START Record excerpts

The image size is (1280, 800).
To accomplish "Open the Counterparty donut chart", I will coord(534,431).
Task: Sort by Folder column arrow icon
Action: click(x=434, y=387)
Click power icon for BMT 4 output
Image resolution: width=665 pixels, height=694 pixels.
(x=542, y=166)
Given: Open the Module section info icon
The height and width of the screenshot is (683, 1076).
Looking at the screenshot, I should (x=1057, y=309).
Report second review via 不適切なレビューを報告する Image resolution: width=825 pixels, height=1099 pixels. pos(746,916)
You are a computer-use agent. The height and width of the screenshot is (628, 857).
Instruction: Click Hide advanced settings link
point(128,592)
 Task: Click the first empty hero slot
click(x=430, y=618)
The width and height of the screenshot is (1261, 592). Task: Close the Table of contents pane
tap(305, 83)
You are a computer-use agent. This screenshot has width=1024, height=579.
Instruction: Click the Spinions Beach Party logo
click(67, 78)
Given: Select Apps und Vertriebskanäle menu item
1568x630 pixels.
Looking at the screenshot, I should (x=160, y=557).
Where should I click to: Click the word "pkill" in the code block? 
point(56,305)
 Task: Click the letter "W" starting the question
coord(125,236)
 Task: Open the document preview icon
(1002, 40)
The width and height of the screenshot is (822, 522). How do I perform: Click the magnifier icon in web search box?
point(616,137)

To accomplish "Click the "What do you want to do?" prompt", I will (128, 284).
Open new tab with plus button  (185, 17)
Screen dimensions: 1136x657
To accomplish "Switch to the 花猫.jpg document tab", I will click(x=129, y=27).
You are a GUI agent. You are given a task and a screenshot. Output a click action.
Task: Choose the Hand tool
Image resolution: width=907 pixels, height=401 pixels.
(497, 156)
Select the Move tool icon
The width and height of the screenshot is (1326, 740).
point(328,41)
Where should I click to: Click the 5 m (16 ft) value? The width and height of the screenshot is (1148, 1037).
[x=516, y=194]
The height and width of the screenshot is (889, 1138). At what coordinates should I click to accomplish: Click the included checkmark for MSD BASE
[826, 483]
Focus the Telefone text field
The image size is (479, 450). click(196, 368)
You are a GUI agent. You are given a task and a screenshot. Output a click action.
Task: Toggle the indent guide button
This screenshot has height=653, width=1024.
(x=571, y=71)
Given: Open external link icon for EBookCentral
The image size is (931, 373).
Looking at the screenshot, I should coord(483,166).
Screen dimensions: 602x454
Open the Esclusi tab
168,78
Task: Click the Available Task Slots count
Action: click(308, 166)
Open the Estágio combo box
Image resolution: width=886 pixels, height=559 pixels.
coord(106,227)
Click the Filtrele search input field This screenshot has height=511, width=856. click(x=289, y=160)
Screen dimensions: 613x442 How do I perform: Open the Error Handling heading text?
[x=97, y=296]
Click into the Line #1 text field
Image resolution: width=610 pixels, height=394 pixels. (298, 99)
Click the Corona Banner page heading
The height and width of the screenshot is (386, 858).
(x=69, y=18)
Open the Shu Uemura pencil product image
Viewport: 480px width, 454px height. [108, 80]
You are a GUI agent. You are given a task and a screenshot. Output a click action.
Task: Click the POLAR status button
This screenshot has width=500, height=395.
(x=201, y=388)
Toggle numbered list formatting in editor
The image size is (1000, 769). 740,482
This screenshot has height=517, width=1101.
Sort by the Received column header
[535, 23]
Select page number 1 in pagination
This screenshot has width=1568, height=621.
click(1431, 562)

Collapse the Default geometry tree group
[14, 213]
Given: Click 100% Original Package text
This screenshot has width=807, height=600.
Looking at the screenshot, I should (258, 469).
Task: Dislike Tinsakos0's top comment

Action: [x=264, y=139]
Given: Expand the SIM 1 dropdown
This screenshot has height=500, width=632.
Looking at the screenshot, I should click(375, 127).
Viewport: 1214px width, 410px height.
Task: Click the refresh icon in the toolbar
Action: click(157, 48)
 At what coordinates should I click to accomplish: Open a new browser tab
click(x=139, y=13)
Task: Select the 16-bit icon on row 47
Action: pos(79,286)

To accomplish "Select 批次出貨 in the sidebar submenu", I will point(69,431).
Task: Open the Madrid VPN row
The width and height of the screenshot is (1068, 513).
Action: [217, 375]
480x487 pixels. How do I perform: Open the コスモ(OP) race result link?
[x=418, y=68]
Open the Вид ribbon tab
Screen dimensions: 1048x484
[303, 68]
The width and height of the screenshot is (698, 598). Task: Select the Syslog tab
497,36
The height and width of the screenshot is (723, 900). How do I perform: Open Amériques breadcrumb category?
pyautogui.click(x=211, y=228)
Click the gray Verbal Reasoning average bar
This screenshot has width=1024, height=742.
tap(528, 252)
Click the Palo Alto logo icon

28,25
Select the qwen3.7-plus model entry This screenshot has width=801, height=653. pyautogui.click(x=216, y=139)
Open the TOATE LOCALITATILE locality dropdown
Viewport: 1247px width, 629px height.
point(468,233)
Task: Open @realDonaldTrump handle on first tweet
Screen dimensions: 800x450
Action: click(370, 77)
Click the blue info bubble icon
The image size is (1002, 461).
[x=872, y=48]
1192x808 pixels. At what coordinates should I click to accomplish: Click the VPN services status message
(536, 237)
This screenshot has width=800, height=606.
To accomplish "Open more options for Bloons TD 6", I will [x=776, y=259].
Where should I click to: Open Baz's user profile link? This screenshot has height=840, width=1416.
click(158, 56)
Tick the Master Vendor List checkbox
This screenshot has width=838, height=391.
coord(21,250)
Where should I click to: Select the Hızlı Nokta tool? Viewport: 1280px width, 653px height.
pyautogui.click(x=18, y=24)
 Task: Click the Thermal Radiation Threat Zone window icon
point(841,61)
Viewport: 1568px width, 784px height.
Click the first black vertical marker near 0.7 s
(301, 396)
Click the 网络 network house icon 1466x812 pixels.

END Record excerpts

Problem to work on
Show, from the records above, every line that includes "computer".

Result of the task
You are a computer-use agent. The height and width of the screenshot is (628, 857).
You are a computer-use agent. This screenshot has width=1024, height=579.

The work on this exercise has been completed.